O pó ainda não assentou na totalidade, mas a vida do bairro continua. O Solar dos Bicos, na Rua dos Bacalhoeiros, a celebrar 33 anos no dia 19 deste mês, é um dos restaurantes clássicos que se encontram por aqui. Serve polvo à lagareiro e bacalhau à minhota, uma ementa baseada na cozinha tradicional portuguesa que Karina Ramirez e Avelino Correia não quiseram mudar quando, há três anos, tomaram conta do negócio. “Com as obras, foi difícil, mas em breve vamos ter novidades. O primeiro andar vai abrir como bar e servir petiscos e cerveja artesanal”, assegura Karina.

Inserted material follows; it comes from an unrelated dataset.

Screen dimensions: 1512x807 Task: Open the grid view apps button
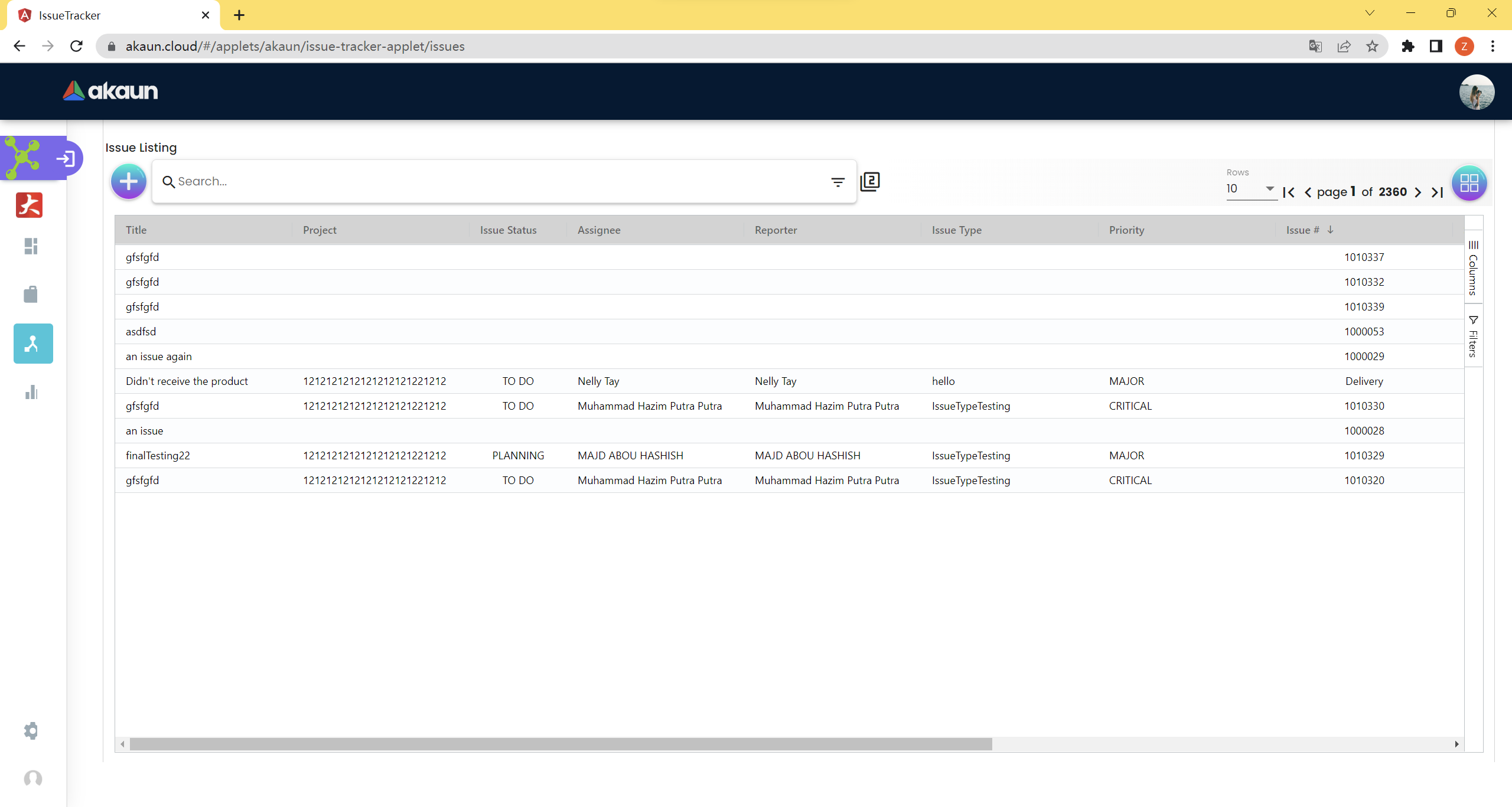tap(1469, 183)
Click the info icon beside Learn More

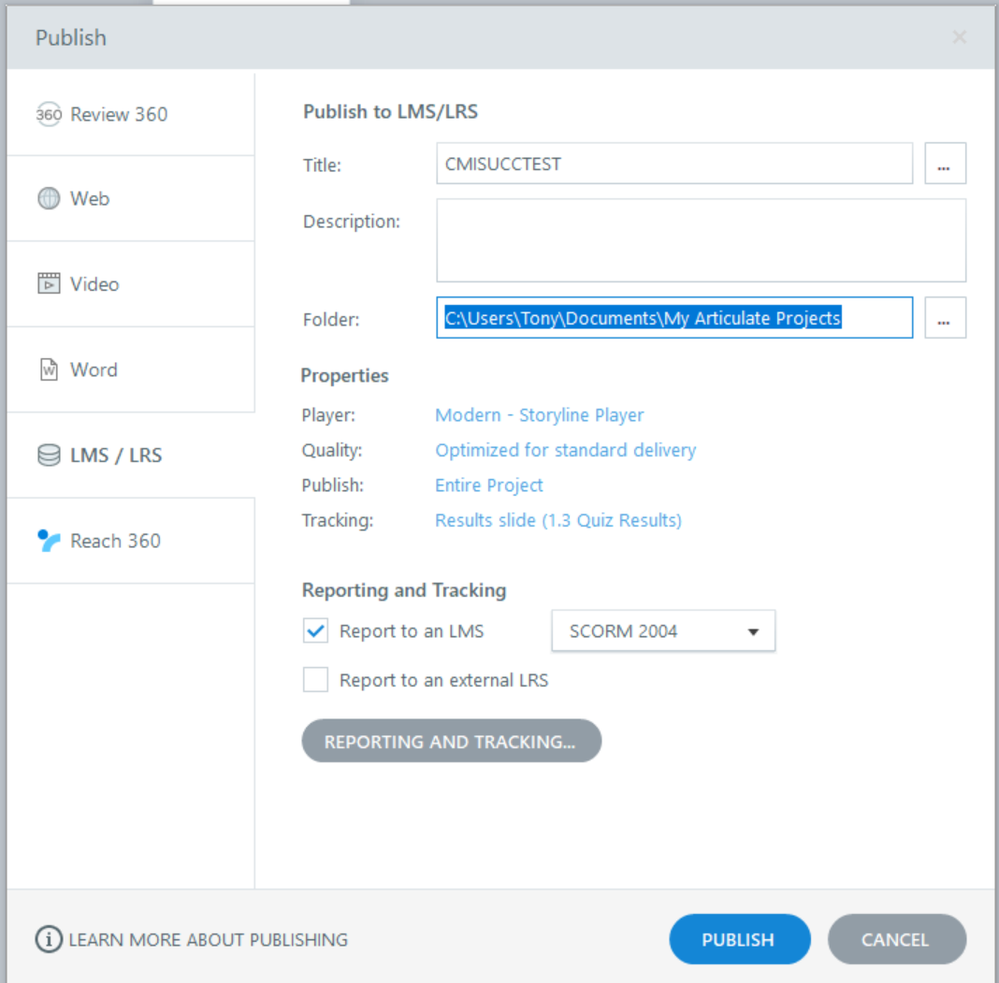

Umas portas ao lado está o Cais na Preguiça, “num prédio lindo”, dizem as proprietárias e amigas de longa data, Alcina Ló e Ana Sousa. Inaugurado em janeiro do ano passado, aqui partilham-se petiscos confecionados com produtos frescos – caldo-verde crocante, cavala alimada, pataniscas de bacalhau com compota de pimento – e vinhos provenientes de pequenos produtores. Quando elas abriram, as obras já decorriam e os buracos também lhes apareceram à porta, porém resistiram. “Foi sempre uma zona turística, mas era completamente diferente; agora dá gosto vir para aqui. No nosso caso, a aposta é nos clientes portugueses, mas acho que os estrangeiros só têm a ganhar com isso”, diz Alcina. A partir de uma ideia dos funcionários do restaurante nascerá em breve a fanzine Francisca, para dar conta da vida do bairro. Antes de sairmos, Alcina indica-nos o Camones Lounge & Luggage, no primeiro andar do mesmo prédio. Está de portas abertas desde agosto de 2016, e o nome resume o propósito da proprietária Cláudia Loureiro: um sítio onde os turistas, estrangeiros ou portugueses, podem guardar a bagagem entre o check-in ou o check-out de um Airbnb qualquer. Neste negócio que mais parece uma casa há ainda salas onde se pode descansar e até trabalhar. “Estou confiante nas mudanças feitas, acho que depois disto vamos conseguir ter retorno”, diz Cláudia.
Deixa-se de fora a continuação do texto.